Which lines of the entries hold the string "will"? Copy each one.

= = = = = = =

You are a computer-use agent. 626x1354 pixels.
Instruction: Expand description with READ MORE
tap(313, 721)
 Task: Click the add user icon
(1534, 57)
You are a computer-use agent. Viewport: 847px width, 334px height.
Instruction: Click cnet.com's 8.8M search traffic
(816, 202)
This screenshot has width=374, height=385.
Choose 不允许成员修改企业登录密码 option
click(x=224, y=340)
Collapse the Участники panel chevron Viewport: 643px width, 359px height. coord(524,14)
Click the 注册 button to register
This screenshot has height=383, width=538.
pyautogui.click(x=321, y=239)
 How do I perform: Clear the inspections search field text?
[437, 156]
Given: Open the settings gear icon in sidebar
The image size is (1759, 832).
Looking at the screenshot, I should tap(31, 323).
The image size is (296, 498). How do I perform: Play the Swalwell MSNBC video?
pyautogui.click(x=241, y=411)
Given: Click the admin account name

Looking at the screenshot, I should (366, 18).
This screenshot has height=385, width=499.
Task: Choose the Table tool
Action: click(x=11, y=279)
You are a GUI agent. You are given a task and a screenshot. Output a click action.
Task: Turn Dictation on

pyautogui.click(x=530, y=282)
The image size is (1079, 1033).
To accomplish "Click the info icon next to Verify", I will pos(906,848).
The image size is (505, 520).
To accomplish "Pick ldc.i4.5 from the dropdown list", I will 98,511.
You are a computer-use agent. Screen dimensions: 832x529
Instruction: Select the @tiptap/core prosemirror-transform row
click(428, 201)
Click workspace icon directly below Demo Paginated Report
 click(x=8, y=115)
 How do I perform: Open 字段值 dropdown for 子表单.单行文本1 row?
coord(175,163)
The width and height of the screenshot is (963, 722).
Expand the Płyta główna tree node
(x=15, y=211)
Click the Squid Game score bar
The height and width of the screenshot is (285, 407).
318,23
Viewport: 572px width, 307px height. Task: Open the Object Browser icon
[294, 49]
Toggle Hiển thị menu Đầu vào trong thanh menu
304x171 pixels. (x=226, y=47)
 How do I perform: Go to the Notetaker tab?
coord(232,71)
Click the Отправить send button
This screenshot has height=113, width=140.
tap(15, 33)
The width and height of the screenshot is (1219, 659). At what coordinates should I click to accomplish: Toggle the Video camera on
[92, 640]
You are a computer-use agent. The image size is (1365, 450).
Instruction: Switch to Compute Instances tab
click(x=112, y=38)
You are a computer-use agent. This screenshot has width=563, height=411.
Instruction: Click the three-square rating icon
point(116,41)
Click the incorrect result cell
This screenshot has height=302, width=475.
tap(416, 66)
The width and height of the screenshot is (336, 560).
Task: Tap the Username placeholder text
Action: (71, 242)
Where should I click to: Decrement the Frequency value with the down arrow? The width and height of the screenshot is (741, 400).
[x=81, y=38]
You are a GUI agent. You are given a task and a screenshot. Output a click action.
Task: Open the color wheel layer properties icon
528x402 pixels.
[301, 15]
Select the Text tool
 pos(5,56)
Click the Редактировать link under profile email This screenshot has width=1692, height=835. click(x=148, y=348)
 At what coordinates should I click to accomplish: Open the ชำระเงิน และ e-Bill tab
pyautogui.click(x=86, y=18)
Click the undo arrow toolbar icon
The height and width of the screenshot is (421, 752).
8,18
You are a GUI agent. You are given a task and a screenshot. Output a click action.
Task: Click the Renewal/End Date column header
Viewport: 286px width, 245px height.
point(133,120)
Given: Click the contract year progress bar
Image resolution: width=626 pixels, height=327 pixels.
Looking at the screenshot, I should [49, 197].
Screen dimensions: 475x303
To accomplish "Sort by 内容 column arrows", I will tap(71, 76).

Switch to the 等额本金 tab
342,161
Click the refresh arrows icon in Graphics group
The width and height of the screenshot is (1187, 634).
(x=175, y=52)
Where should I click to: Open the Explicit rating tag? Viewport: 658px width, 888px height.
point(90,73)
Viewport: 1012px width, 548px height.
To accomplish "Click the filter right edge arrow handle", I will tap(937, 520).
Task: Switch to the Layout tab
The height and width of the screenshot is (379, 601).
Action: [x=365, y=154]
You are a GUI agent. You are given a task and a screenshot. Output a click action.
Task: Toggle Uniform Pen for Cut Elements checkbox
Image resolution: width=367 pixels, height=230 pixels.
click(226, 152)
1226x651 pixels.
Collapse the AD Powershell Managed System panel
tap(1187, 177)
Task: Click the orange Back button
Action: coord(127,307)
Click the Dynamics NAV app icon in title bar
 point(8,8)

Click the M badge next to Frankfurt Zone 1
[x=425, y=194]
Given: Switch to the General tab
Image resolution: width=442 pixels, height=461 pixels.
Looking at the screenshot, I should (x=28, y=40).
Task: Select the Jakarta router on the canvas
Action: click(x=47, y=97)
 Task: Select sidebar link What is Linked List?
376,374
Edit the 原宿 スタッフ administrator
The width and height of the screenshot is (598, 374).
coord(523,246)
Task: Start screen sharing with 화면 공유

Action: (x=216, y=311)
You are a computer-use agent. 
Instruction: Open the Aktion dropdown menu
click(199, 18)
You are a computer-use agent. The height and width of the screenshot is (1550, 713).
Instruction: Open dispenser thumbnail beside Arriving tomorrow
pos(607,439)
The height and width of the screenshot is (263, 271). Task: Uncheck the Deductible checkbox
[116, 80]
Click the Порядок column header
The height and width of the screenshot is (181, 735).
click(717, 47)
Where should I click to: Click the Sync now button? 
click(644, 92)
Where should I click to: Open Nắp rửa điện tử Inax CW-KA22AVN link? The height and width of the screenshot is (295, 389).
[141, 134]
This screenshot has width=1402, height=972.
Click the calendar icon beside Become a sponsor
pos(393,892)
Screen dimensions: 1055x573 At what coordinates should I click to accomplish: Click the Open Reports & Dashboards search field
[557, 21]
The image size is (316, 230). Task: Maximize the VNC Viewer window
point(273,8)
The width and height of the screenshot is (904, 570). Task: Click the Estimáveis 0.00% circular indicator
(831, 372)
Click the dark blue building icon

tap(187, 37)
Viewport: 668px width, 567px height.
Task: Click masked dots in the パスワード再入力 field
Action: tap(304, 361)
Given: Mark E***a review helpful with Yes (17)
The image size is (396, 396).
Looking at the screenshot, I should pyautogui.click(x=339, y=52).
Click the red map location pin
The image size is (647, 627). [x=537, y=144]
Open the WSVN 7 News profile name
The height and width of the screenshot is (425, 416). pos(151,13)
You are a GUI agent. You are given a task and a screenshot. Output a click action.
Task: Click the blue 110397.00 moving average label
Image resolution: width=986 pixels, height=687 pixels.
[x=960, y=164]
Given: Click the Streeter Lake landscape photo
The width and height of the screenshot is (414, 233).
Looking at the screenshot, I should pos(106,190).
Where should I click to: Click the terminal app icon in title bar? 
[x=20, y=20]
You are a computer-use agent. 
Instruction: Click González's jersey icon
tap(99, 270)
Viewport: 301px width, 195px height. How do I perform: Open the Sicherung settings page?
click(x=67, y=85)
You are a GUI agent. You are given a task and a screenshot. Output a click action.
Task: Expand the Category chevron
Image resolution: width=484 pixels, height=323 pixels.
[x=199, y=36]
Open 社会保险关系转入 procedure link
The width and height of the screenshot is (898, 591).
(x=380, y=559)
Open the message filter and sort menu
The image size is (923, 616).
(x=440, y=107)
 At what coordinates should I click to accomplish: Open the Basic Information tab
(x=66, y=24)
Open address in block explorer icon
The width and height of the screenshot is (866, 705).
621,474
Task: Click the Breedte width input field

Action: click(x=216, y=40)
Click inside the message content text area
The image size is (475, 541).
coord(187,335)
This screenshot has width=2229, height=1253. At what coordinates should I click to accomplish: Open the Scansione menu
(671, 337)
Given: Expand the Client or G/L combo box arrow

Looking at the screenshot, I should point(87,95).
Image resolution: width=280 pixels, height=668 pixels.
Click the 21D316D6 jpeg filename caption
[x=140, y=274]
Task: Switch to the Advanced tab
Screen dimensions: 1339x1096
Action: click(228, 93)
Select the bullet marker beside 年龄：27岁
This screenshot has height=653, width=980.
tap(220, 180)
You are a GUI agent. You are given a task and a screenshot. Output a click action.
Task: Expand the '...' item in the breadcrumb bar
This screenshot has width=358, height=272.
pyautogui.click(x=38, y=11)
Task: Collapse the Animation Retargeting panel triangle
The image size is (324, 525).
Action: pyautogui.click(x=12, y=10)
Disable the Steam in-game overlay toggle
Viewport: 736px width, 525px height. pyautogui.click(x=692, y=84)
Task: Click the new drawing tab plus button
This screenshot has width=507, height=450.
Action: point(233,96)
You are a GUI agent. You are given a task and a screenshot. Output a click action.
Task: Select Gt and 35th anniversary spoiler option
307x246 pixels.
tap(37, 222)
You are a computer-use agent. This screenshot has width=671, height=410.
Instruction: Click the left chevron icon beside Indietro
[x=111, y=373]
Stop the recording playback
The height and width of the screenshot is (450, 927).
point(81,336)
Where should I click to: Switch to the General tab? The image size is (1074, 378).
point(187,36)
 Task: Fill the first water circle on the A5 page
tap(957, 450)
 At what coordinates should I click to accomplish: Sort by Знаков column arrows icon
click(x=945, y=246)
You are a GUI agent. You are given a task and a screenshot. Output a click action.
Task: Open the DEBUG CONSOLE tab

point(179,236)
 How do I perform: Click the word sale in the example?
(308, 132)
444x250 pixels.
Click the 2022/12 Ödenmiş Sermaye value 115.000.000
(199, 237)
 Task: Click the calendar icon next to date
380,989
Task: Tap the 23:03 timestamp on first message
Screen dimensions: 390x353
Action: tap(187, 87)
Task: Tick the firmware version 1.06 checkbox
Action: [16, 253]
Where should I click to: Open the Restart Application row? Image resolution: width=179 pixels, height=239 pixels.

= = = = = = =

== WRITTEN SOLUTION ==
To accomplish "Click the info icon next to Verify", I will pos(906,848).
To accomplish "Pick ldc.i4.5 from the dropdown list", I will 98,511.
To accomplish "Sort by 内容 column arrows", I will tap(71, 76).
To accomplish "Click the filter right edge arrow handle", I will tap(937, 520).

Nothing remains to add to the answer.